**EXERCISE DIRECTIONS**
Search through the entries for the word "value" and copy every line that has it.

------------

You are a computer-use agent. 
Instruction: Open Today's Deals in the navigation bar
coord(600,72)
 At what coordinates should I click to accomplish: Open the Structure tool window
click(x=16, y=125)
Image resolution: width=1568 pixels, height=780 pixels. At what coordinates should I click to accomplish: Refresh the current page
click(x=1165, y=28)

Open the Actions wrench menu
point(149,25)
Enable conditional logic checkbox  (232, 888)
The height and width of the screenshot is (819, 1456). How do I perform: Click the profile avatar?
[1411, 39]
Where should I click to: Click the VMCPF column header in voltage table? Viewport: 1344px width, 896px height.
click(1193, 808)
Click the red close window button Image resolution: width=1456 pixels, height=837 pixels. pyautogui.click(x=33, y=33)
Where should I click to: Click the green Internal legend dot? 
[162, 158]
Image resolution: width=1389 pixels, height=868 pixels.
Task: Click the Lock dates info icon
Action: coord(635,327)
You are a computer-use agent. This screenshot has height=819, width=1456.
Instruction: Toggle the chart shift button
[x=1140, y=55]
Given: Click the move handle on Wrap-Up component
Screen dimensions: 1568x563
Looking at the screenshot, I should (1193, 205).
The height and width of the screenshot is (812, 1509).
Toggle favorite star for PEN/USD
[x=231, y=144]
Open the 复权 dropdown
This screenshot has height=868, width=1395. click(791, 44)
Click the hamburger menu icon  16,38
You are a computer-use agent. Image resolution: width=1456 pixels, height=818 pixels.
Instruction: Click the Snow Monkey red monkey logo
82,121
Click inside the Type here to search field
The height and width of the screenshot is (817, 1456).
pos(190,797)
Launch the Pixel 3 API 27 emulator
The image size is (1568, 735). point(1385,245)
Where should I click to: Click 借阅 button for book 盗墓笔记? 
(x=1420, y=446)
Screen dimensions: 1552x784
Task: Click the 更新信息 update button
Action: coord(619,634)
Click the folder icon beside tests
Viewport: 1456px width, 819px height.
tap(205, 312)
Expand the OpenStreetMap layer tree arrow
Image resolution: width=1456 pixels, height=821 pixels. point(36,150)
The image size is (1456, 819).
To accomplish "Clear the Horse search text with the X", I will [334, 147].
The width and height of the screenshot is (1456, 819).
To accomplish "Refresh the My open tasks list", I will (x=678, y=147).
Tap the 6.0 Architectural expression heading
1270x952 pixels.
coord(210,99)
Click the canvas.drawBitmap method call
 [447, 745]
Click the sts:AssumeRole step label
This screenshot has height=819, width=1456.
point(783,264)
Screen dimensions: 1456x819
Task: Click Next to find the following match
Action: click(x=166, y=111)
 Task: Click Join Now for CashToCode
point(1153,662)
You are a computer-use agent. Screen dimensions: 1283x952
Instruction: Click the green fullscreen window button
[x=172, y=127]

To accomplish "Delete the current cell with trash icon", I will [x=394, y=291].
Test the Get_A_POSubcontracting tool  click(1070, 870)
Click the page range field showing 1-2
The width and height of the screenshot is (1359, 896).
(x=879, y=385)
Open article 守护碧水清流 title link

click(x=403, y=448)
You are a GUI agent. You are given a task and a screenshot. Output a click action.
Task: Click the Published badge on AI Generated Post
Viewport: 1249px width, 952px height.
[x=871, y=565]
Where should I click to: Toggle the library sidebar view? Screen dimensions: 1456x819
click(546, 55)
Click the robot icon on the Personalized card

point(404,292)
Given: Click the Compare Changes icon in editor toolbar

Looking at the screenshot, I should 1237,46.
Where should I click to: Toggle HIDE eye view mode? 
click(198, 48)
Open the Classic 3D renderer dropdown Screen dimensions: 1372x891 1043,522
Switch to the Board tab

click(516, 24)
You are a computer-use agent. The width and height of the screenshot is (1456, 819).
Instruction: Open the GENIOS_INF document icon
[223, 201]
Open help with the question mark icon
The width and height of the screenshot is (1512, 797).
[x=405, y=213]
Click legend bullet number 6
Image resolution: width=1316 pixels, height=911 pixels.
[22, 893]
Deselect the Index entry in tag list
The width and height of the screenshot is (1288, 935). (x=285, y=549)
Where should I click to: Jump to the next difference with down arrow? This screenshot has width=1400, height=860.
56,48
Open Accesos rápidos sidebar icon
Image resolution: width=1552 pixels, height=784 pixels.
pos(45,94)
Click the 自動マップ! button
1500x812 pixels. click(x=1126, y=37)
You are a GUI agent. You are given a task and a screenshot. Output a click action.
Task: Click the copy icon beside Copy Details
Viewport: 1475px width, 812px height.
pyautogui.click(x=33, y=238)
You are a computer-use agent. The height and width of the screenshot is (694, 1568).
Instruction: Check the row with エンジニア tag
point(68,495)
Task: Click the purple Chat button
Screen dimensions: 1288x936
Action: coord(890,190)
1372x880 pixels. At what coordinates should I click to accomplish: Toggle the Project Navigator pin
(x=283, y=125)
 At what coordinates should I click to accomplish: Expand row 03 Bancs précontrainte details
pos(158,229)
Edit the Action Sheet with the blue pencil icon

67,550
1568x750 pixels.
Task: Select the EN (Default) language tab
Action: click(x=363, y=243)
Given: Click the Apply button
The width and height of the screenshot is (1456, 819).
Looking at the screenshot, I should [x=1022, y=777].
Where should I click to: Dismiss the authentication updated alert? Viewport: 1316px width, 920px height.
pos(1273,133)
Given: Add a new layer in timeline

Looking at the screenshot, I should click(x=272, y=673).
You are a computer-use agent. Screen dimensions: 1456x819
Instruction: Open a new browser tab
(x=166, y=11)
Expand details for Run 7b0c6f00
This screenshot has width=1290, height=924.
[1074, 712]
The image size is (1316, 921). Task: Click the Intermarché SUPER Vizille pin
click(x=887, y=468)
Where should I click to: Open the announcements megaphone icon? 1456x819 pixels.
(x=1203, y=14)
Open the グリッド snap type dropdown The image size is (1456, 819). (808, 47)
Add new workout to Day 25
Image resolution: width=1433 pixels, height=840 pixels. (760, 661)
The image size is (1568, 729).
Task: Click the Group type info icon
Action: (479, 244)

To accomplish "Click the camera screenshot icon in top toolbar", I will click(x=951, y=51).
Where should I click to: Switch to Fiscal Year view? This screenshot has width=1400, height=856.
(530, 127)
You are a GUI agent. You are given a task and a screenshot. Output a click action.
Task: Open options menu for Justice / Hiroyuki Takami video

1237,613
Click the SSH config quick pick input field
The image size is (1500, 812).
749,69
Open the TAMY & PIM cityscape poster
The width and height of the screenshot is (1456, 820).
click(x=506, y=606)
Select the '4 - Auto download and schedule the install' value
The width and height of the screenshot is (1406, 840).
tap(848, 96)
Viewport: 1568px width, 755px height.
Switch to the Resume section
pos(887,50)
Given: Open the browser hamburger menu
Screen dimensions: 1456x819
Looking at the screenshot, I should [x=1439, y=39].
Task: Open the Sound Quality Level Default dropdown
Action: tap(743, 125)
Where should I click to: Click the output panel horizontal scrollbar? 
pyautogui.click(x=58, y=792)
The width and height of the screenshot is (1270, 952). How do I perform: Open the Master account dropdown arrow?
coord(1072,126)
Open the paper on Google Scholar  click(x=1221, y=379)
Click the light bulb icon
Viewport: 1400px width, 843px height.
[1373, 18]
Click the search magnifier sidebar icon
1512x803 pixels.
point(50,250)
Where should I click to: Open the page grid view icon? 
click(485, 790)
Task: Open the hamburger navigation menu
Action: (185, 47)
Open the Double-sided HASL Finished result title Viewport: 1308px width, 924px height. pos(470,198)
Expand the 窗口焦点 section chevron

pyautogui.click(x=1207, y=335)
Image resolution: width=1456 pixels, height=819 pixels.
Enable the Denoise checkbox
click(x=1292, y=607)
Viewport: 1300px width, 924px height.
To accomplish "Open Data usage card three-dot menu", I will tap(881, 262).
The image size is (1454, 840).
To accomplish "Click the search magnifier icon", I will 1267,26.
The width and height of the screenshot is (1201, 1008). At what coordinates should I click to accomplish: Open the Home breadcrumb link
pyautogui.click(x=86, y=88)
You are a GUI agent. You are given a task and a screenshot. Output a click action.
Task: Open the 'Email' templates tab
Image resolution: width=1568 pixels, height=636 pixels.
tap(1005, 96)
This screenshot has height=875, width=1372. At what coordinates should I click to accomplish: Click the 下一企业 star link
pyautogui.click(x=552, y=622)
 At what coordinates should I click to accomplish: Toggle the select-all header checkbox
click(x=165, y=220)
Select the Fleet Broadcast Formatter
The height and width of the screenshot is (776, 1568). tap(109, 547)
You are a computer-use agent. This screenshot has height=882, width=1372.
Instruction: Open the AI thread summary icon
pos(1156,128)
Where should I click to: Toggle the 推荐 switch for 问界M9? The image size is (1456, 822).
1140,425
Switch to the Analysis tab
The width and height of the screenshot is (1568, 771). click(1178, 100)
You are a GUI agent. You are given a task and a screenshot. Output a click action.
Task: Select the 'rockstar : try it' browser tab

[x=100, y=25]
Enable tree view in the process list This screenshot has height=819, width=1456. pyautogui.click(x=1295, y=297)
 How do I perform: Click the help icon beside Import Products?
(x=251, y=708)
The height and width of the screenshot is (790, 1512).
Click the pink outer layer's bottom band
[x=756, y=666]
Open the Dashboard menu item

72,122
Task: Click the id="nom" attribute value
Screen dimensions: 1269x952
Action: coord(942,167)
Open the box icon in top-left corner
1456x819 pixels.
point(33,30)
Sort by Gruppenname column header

------------

**COMPLETED TASK**
Select the '4 - Auto download and schedule the install' value
Task: Click the id="nom" attribute value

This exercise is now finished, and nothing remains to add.